──────── GIVEN INFORMATION ────────

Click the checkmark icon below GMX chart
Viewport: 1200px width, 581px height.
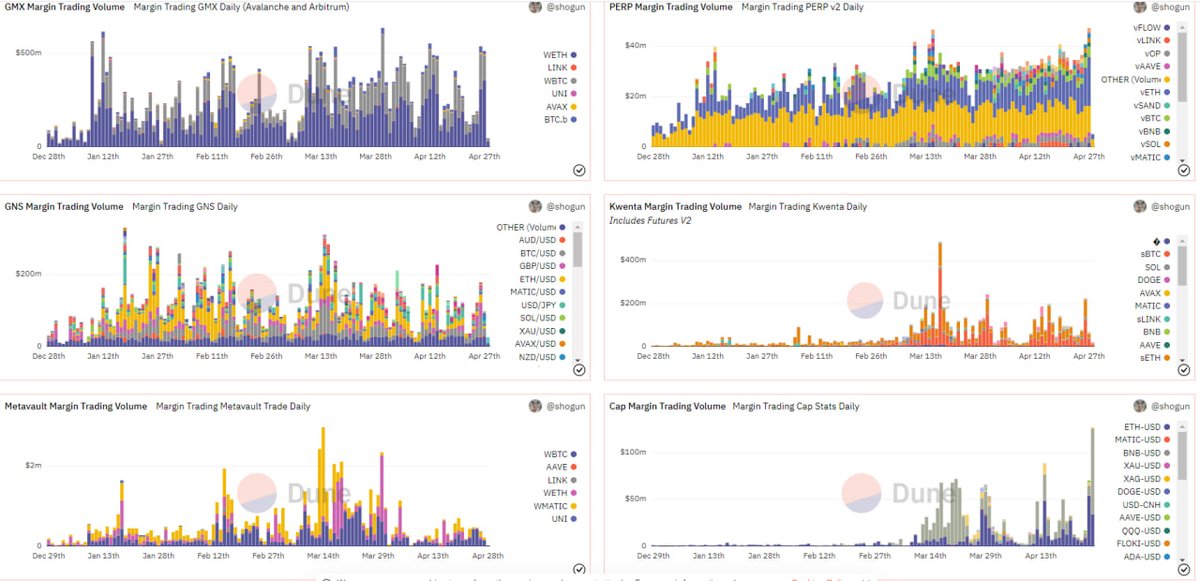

────────
──────── GIVEN INFORMATION ────────

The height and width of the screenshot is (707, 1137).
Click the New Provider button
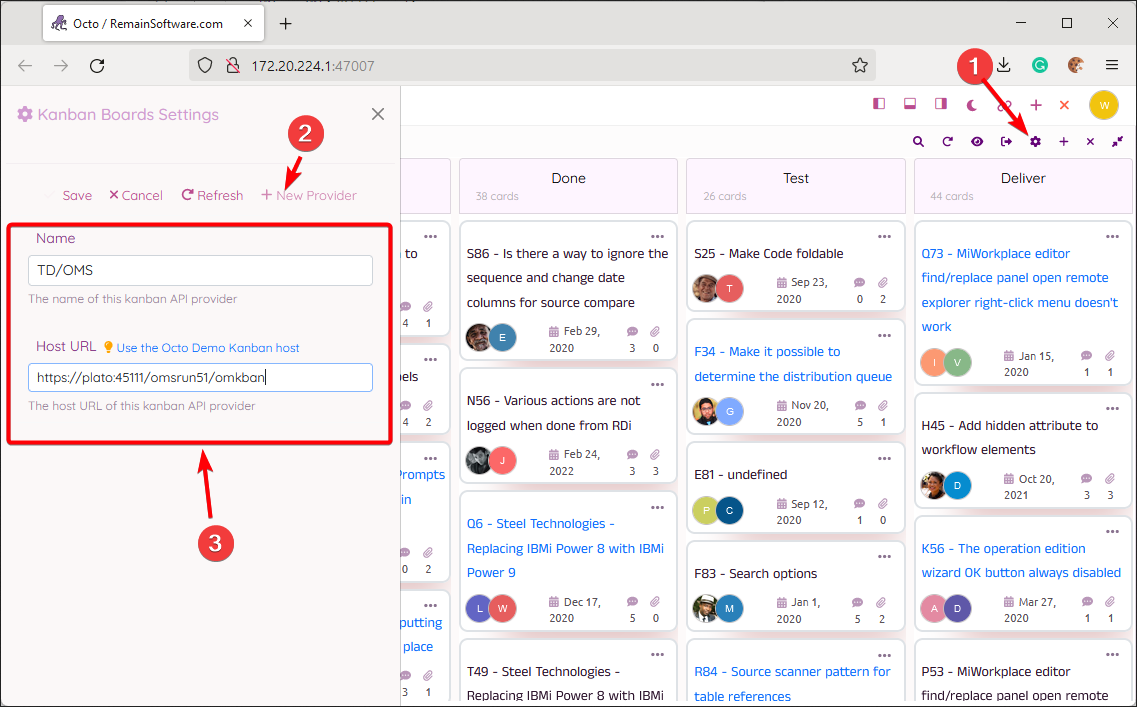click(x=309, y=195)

────────

§ **TASK TO COMPLETE**
Write out exactly the lines that fall from the line with "Click the checkmark icon below GMX chart" to the line with "Viewport: 1200px width, 581px height." in the records above, keeping both ends.

§ **EXERCISE RESULT**
Click the checkmark icon below GMX chart
Viewport: 1200px width, 581px height.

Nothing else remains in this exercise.